I used to work in construction, and his story about the contractor he worked with was almost triggering. Those types of people were the absolute worst to work for. The closest thing in software development is a client who has no expertise or understanding of the process but still wants to bikeshed every detail. It's exhausting.
After I took ownership of my home, I cataloged over 100 issues that needed to be attended to post-construction. I want a home without obvious in-your-face-faults. The construction crew wanted to finish and move onto the next project. Our incentives were not aligned, and that's the problem.
Next time, I'm specifically going to ensure another contractor is hired to ensure QC of the home during construction. No moving onto the next stage until the 1 foot hole in the subfloor caused by a falling drill from the 2nd story is fixed.
Spot on. Honestly that construction story was infuriating, he was the problem the entire time and probably shouldn’t be giving relationship advice. There’s no such thing as a “perfectionist” in the first place since what qualifies as “perfect” is a subjective point of view.
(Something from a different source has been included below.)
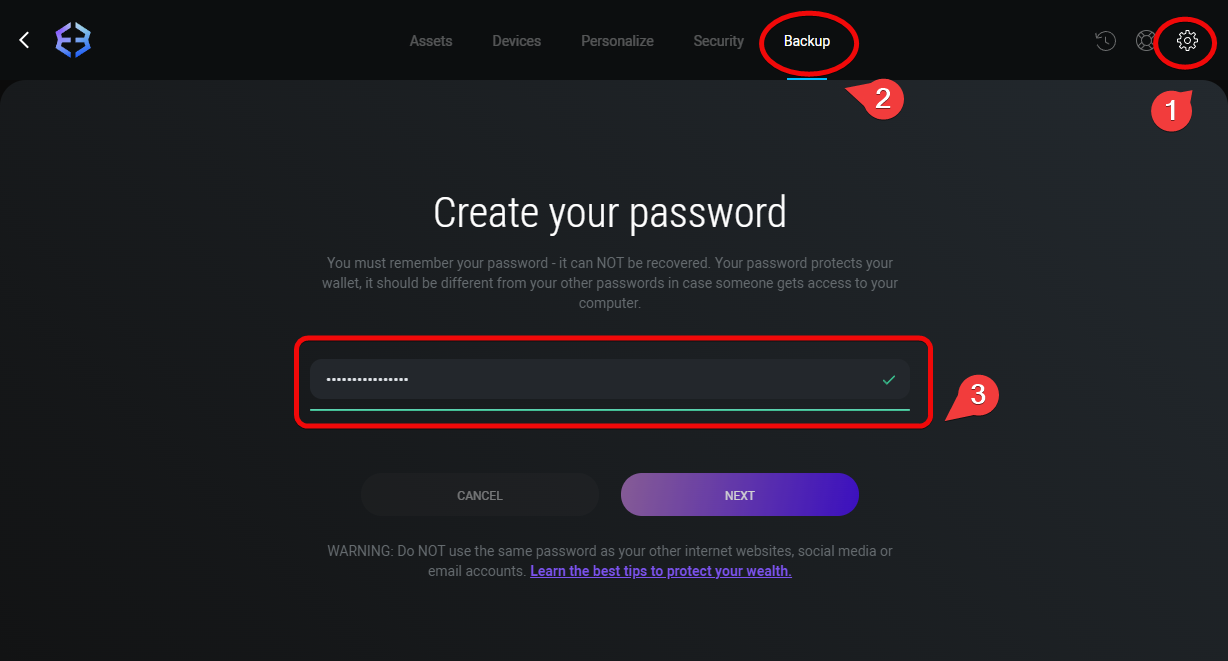This screenshot has width=1228, height=661.
Task: Click the red step 1 marker
Action: point(1170,111)
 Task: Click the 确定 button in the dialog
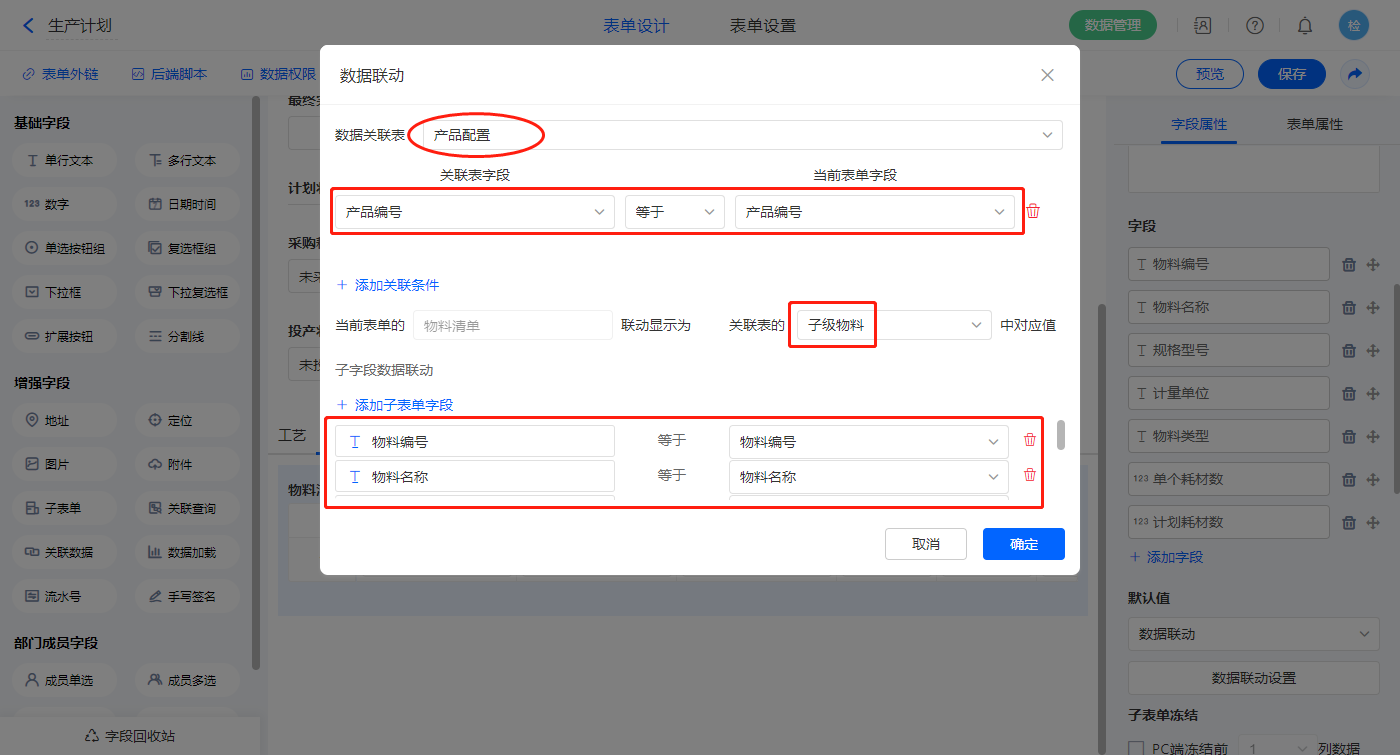click(1023, 544)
Anybody, and I mean anybody, can point out little things that are wrong in something. Especially in construction, by people that have never done it themselves but holds financial power. Also, I guarantee all the slight changes he thought were critical enough to warrant constant intervention actually weren’t, or could’ve been addressed later. The cost would have been significantly higher if the contractor factored in the time it took to satisfy him. He was getting what he paid for.